AI-Driven Rule Optimization and Alert Filtering: By employing AI technologies, organizations can automatically analyze and refine SIEM rules to improve accuracy and reduce false positives. AI can continuously learn from historical data and real-time events, identifying patterns and making rule adjustments more efficiently than manual processes. This ensures that rules remain relevant and effective in a dynamic threat landscape.
Furthermore, AI can act as an intelligent intermediary before alerts are sent to SOAR platforms or incident response mechanisms. Instead of flooding these systems with alerts, AI algorithms can evaluate and filter out noise or low-risk events, ensuring that only high-confidence, actionable threats are escalated. For example, AI can identify anomalies and correlate them with external threat intelligence feeds, making informed decisions about which alerts require immediate action and which can be deprioritized or dismissed.
This integration of AI not only enhances the accuracy of threat detection but also prevents unnecessary strain on incident response teams and SOAR platforms, optimizing resource allocation and response times. By leveraging AI, organizations can transform their SIEM operations, achieving a more proactive and intelligent security posture without the need for significant additional investments in new technologies.
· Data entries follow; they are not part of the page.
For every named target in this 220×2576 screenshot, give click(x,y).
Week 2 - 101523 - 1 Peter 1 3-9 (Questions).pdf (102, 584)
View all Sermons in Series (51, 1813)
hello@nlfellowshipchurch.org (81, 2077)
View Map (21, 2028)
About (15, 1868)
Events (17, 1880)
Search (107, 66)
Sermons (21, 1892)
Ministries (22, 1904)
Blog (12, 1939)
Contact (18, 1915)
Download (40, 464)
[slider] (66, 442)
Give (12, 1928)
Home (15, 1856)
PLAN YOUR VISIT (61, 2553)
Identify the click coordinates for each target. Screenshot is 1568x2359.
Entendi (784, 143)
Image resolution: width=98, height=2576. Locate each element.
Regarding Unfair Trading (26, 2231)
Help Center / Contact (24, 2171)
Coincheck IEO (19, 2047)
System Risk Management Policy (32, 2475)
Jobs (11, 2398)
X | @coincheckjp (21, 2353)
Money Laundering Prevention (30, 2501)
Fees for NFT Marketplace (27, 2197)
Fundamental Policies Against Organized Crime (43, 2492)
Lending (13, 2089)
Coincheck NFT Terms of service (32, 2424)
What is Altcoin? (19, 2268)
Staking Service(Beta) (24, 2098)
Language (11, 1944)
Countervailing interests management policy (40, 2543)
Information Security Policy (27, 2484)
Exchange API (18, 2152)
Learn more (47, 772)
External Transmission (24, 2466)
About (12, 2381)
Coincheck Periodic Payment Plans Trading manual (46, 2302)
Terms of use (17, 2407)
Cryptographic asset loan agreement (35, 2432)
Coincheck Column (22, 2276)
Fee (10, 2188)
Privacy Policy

Contribution of Tuned SIEM Alerts to SOAR and Incident Response Processes
Tuned SIEM alerts, free from false positives, play a crucial role in enhancing the efficiency and effectiveness of Security Orchestration, Automation, and Response (SOAR) platforms and overall incident response workflows. By reducing the volume of unnecessary alerts, SOC teams can focus their efforts on genuine threats, leading to faster detection and response times.
When integrated with a SOAR platform, tuned SIEM alerts enable automated or semi-automated responses to security incidents. For example, a well-optimized SIEM rule may generate an alert for a suspicious login attempt pattern, which the SOAR system can immediately act upon by executing predefined playbooks. These automated playbooks may include actions such as blocking an IP address, isolating a compromised endpoint, or escalating the incident to security analysts with enriched contextual data. This automation ensures that critical threats are swiftly contained and mitigated, reducing the potential impact on the organization.
Additionally, tuned SIEM alerts help streamline incident response processes by providing high-confidence, actionable intelligence. Incident response teams can trust that the alerts they receive are meaningful and require attention, thus reducing alert fatigue and improving the accuracy of threat investigations. By minimizing false positives, the SOC team’s workload is balanced, enabling a more proactive approach to security management and improving overall incident response effectiveness.
Conclusion
The effectiveness of a SIEM system is measured not by the number of alerts it generates but by its ability to prevent unnecessary alerts and detect real threats. Effective SIEM management reduces alert volume, allowing for faster responses to real threats and easing the SOC team's workload. Therefore, for successful SIEM configuration, continuous review, optimization of rules, and minimizing false positives are essential.